_EXTRACTED DATA_.
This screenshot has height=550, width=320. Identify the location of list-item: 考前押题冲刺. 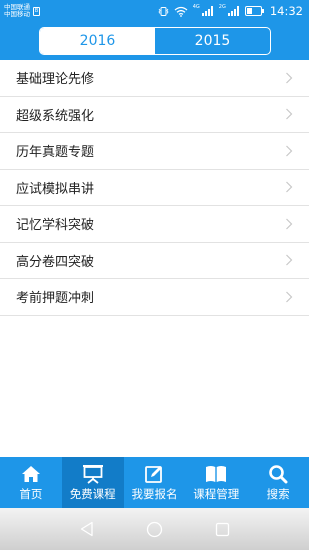
(154, 298).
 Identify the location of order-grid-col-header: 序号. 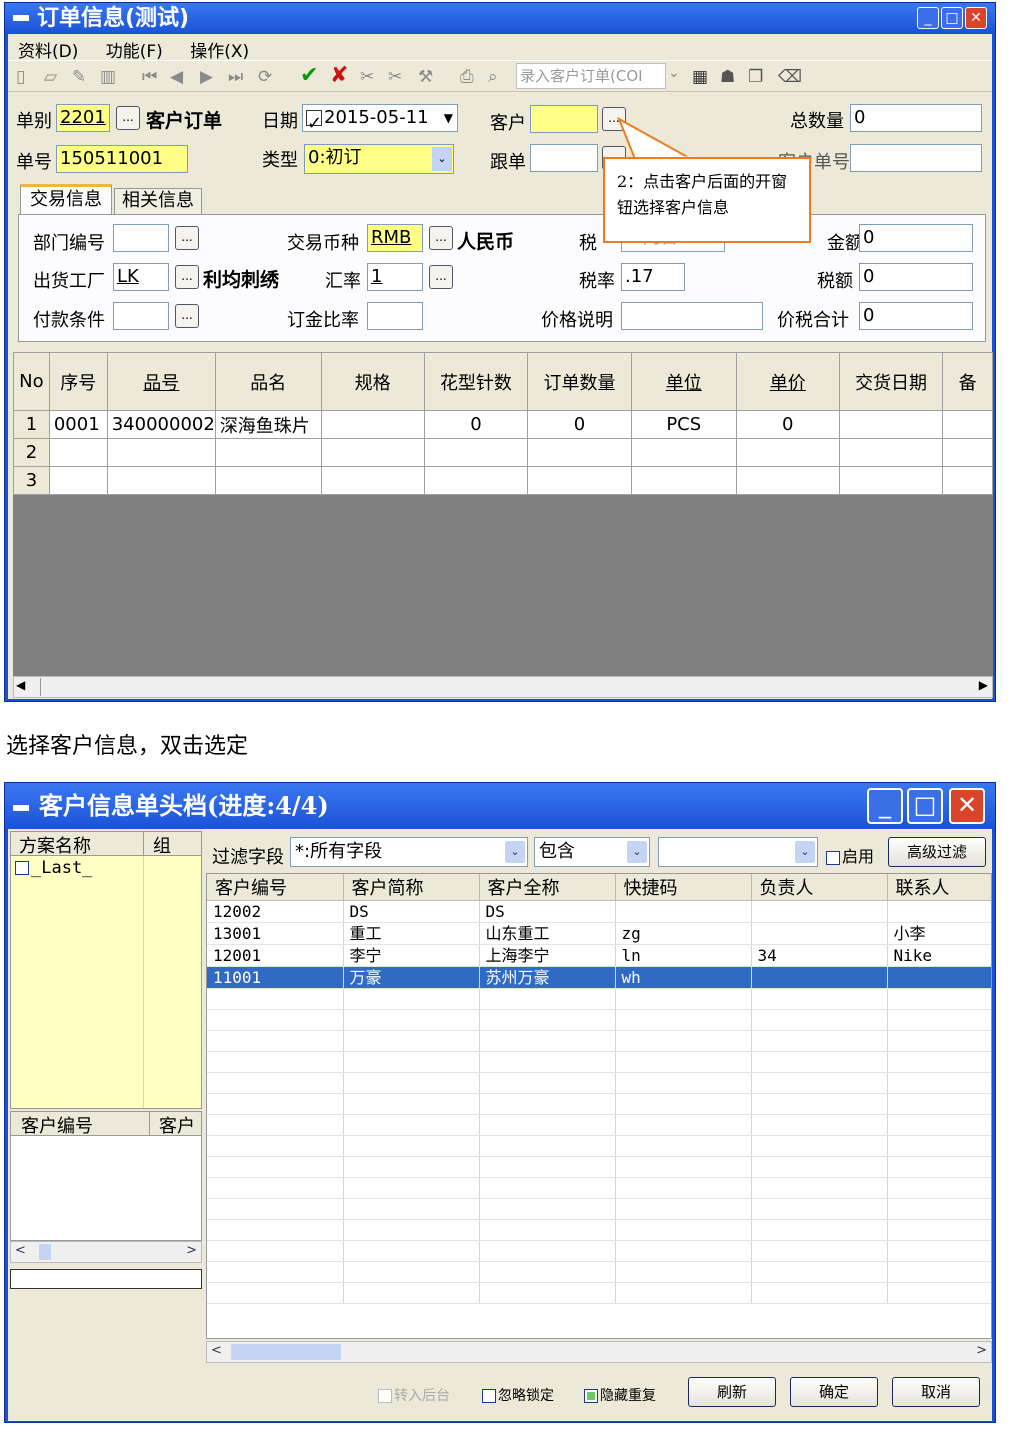
(78, 382).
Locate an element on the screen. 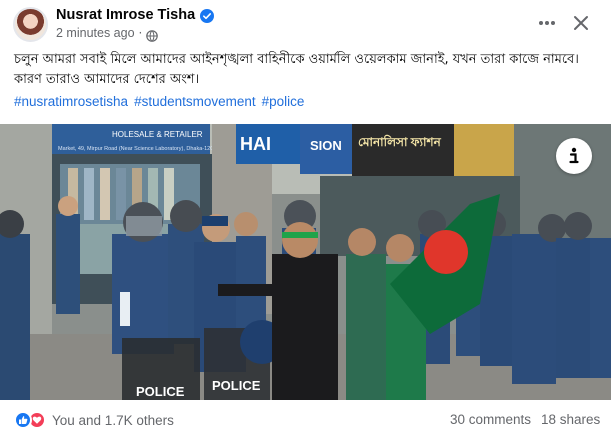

_PROBLEM DESCRIPTION_.
Scale the rows above by writing out every line again, requests included, with each coordinate in the answers multiplied by 2.2 and rounded to the nearest whole number, halves rounded up. Do this for all the rows and leave the pictures out.

_EXPECTED ANSWER_.
This screenshot has height=550, width=320. Identify the location of list-item: 考前押题冲刺. 
(339, 656).
 Identify the location of order-grid-col-header: 序号. 
(172, 840).
Locate an element on the screen. 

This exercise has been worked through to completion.